Selon le rapport Valeur des terres agricoles de Financement agricole Canada (FAC), le Canada a enregistré une hausse moyenne nationale de 8,3 % en 2021. La valeur des terres agricoles a augmenté malgré les répercussions des perturbations de la chaîne d’approvisionnement causées par la pandémie et les conditions météorologiques défavorables qui ont affligé certaines parties du pays.
En comparaison, FAC a fait état d’une hausse moyenne nationale de 5,4 % en 2020 et de 5,2 % en 2019.

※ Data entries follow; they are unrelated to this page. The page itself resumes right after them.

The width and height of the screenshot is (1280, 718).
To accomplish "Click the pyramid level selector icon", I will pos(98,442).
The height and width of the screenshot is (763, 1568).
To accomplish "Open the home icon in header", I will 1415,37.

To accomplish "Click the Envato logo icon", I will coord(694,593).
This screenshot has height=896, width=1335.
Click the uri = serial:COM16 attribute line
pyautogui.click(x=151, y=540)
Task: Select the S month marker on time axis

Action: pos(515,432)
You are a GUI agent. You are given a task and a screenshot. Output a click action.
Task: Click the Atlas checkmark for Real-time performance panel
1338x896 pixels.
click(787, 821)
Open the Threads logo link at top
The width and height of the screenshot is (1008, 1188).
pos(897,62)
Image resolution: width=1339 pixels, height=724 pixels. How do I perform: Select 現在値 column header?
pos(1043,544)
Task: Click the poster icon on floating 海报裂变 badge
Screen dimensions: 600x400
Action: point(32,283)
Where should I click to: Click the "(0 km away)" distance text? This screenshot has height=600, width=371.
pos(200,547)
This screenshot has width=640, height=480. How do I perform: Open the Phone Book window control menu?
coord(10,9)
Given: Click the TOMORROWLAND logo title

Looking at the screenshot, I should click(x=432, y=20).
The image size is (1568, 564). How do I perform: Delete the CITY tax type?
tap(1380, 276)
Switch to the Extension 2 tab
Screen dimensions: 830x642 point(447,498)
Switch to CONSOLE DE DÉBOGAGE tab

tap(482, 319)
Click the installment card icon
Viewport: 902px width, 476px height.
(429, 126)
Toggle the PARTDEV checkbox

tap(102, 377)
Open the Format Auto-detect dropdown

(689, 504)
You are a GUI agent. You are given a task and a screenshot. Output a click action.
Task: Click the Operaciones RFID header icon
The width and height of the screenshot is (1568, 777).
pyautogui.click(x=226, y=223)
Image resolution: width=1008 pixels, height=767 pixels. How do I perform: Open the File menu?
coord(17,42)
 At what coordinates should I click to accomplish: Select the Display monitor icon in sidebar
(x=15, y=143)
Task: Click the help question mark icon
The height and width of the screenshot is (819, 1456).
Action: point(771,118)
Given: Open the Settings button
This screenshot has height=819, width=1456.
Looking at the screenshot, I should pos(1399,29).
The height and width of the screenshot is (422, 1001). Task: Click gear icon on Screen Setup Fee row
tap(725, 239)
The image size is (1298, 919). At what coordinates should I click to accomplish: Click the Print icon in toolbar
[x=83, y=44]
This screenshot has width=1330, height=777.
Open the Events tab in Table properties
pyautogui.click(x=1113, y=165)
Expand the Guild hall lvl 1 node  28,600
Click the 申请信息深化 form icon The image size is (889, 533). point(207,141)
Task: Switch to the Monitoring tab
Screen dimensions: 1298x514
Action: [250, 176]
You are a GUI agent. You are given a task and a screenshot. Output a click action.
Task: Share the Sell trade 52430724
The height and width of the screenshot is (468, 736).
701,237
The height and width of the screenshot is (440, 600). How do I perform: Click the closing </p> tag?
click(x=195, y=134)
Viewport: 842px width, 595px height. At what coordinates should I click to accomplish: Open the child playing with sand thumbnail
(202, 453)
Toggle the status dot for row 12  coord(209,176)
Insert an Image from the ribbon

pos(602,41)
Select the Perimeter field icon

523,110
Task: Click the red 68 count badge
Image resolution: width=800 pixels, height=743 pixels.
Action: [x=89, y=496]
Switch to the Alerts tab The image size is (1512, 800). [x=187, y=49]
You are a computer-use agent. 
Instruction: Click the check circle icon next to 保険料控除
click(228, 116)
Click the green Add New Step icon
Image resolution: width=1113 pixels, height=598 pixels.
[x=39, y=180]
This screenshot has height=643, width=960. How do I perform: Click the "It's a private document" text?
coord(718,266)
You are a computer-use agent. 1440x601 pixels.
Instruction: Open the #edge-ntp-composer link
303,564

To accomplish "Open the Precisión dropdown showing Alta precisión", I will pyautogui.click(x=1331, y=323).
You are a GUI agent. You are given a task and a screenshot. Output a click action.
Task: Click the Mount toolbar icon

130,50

Au Québec, la valeur moyenne des terres agricoles a augmenté de 10 % en 2021, après avoir progressé de 7,3 % en 2020 et de 6,4 % en 2019. Outre le Québec, c’est en Ontario (22,2 %), en Colombie-Britannique (18,1 %), à l’Île-du-Prince-Édouard (15,2 %) et en Nouvelle-Écosse (12,3 %) que les hausses les plus marquées ont été enregistrées.
De toutes les provinces, l’Ontario est celle qui a connu une véritable flambée, ayant plus que quadruplé la hausse moyenne de la valeur des terres agricoles enregistrée en 2020, soit 4,7 %. La Colombie-Britannique, pour sa part, a doublé la hausse moyenne de l’année précédente.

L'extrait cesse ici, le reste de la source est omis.